Anyway this certain disciple had a weakness in him for drink, and
we took him and coaxed him to the house of a whore. Whore? Think Fat Doll.
Garbage dumpsters are full of dolls. I could take my pick.
"So the whore was a fat one and wore a cheap
heraldic cross around her neck. She claimed to be one of the teacher's
first converts. Finally the disciple got full enough and talked. Everyone
knew he was not on equal footing with the others but wanted to spill the
secret , to get even somehow. He felt very important with his head in
the whore's lap and a drink in hand.
"It was very simple, this disciple told
her. It was the passionate blood sweating praying. It put him in a trance.
In the garden he prayed all night, repeating the same words until he hypnotized
himself, then when the time came, he willed himself dead----with the understanding
that he would wake up again in three days. After that Paul was beside
him. How could he put this in his video?. How? But he wasn't looking around
for someone to try it out on, no sir. He knew it was hopeless. My wife
is crazy for saying we tried this out on Gurney.
"I even took her across the hallway to
meet Paul and the others. I knew Gurney was there too. He was sleeping
in a chair, sound asleep. He had been working very, very hard. If I knew
he were dead, why would I take her over to meet him.

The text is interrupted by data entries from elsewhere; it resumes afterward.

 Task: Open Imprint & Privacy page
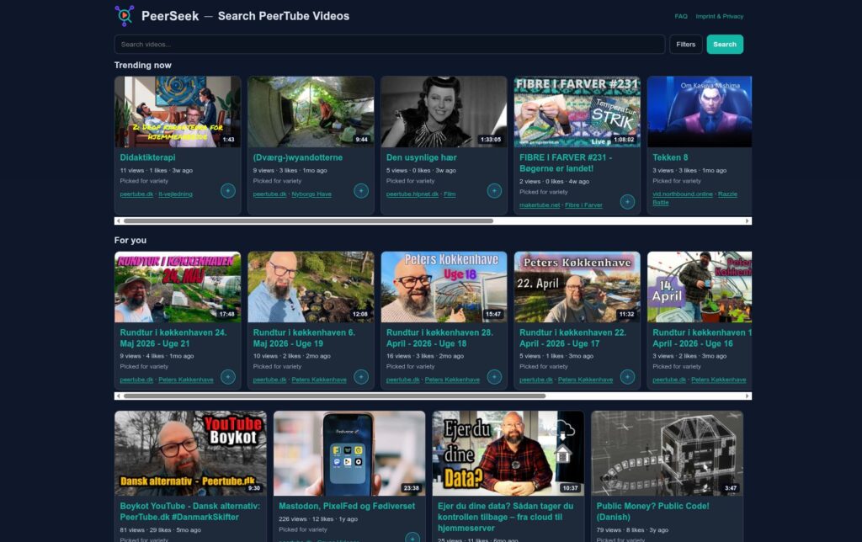[x=719, y=17]
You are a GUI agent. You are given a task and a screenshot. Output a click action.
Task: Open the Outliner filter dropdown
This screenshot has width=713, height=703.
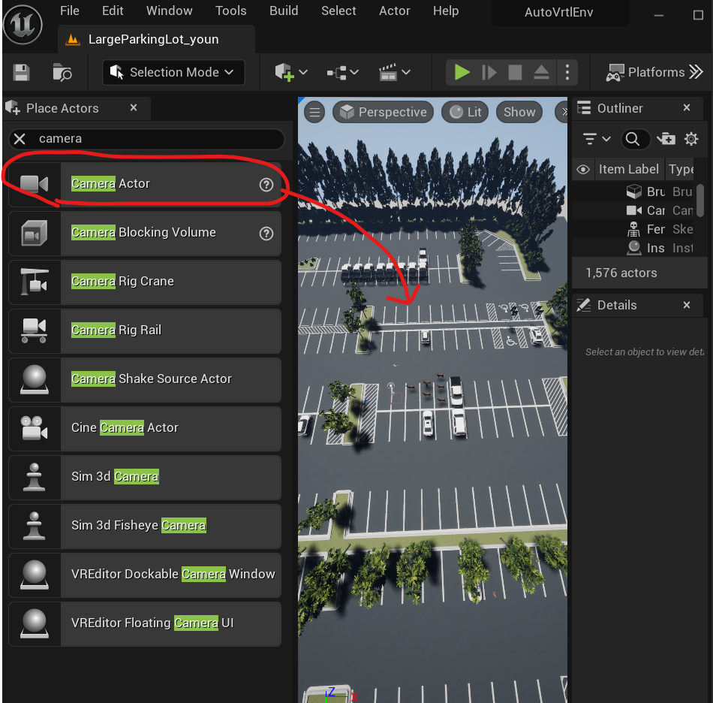click(x=595, y=139)
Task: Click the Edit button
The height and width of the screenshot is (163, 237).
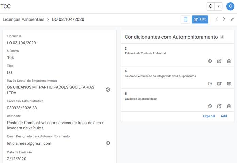Action: coord(200,19)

Who would want to
introduce someone to a dead person?"
"But it says here in the statement your
former wife gave to the police: 'My ex-husband made me go across the hallway.
When we opened the door the thick smell of the dead man hit me so hard
it was like a putrid ocean in my face, and I started screaming and vomiting..

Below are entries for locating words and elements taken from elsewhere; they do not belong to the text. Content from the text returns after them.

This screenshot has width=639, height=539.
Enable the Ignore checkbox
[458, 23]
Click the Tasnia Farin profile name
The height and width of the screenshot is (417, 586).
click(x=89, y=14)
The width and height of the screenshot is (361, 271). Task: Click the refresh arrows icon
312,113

My ex was shouting something at me, something like it's the greatest miracle
ever told! I don't know where my strength came from, but I tore away from
him and somehow got out of that building. I ran into the street screaming
for help and collapsed.'"
"So what? Like I say, Gurney must have
had a heart attack! You can't prove otherwise. I don't care, I know you
can't!"
"Heart attack! Why didn't you tell someone?
He had been dead three days. You people must have been sitting there waiting.
Waiting there, waiting for him to come back alive, weren't you! My God,
in all my born days as a forensic psychiatrist! Is any of this real?"
"I'm not going to tell you anything else."